Using a cutting-edge dating method called thermochronology, which investigates the time-temperature history of rocks through radiometric dating, the two discovered the cooling history of the granites.
'This was like having rocks to study from the moon or Mars'
The findings indicated that three significant periods of rapid cooling, brought on by substantial tectonic processes, had occurred in the interior of East Antarctica.
Initially, around 500 million years ago, a collision between two continents gave rise to the supercontinent Gondwana. Secondly, 180 million years ago, the Gondwana supercontinent began to split.
Finally, a fissure system between East and West Antarctica about 100 million years ago caused a high-elevation plateau to collapse.
As a whole, these conclusions make solid geologic sense. That said, it's only just the beginning when it comes to appreciating the geologic mysteries hidden by the enormous size of the East Antarctic Ice Sheet. If there's one thing we know about science, it's that it's constantly evolving.

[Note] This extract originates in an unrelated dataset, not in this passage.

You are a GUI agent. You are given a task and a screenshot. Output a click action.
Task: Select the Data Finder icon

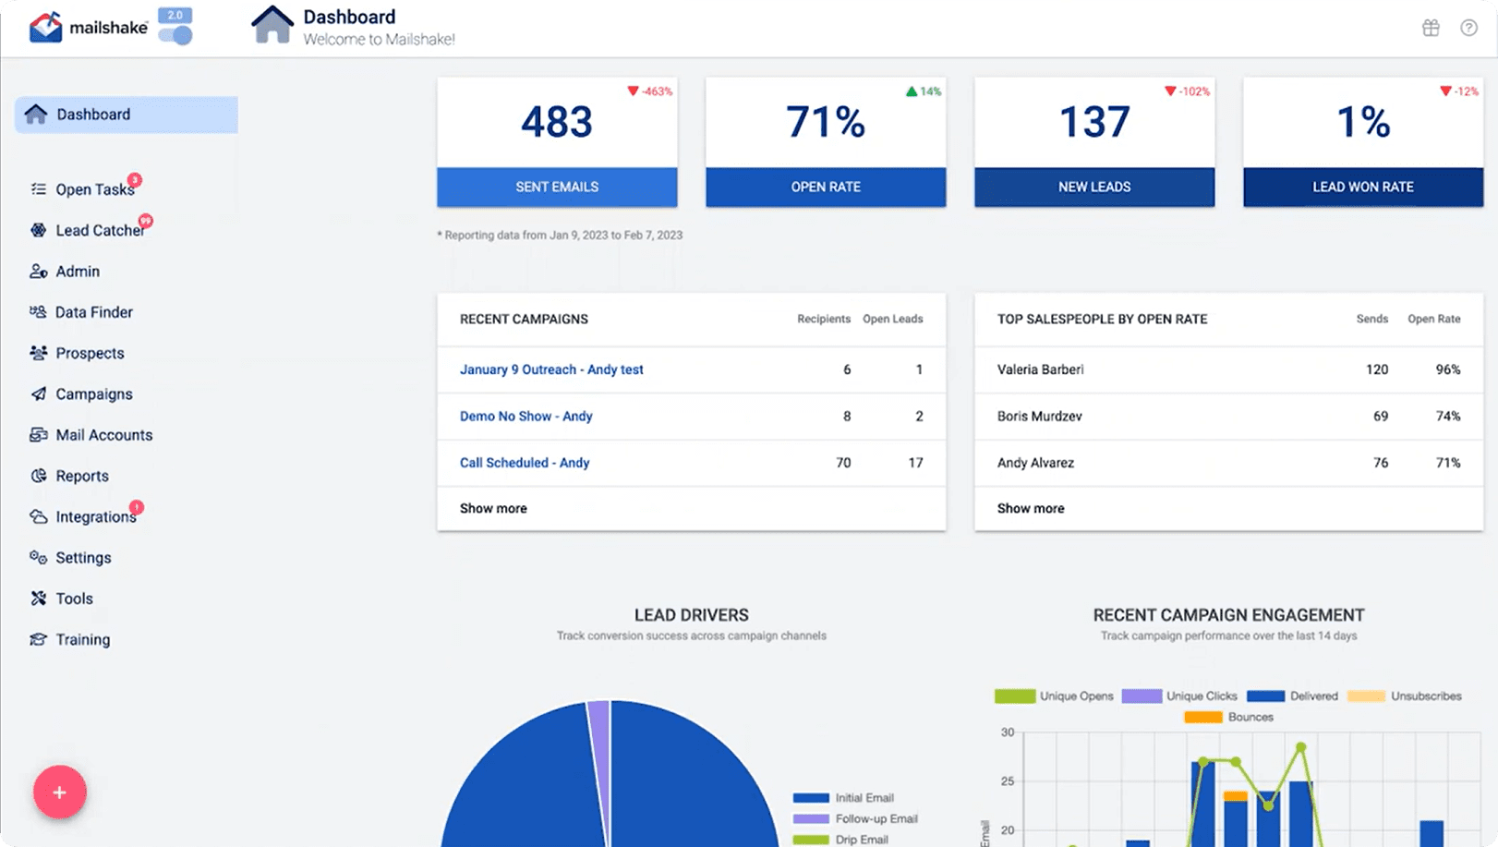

What stands out for Fitzgerald, though, is the excitement of discovery. "We were sampling a place that we knew very little about. For us, this was like having rocks to study from the moon or Mars," he concluded.
Study abstract:
The geology, tectonic history and landscape evolution of ice-covered East Antarctica are the least known of any continent. Lithic boulders eroded from the continental interior and deposited in glacial moraines flanking the Transantarctic Mountains provide rare constraints on the geological history of central interior East Antarctica. Crystallization ages and ice velocities indicate these glacial erratics are not sourced locally from the Transantarctic Mountains but rather originate from the continental interior, possibly as far inland as the enigmatic Gamburtsev Subglacial Mountains. We apply low-temperature thermochronology to these boulders, including multi-kinetic inverse thermal modeling, to constrain a multi-stage episodic exhumation history. Cambro-Ordovician and Jurassic rapid-cooling episodes correlate with significant exhumation events accompanying Pan-African convergence and Gondwanan supercontinent rifting, respectively. Here we show that while Cretaceous rapid cooling overlaps temporally with Transantarctic Mountains formation, a lack of discrete younger rapid-cooling pulses precludes significant Cenozoic tectonic or glacial exhumation of central interior East Antarctica.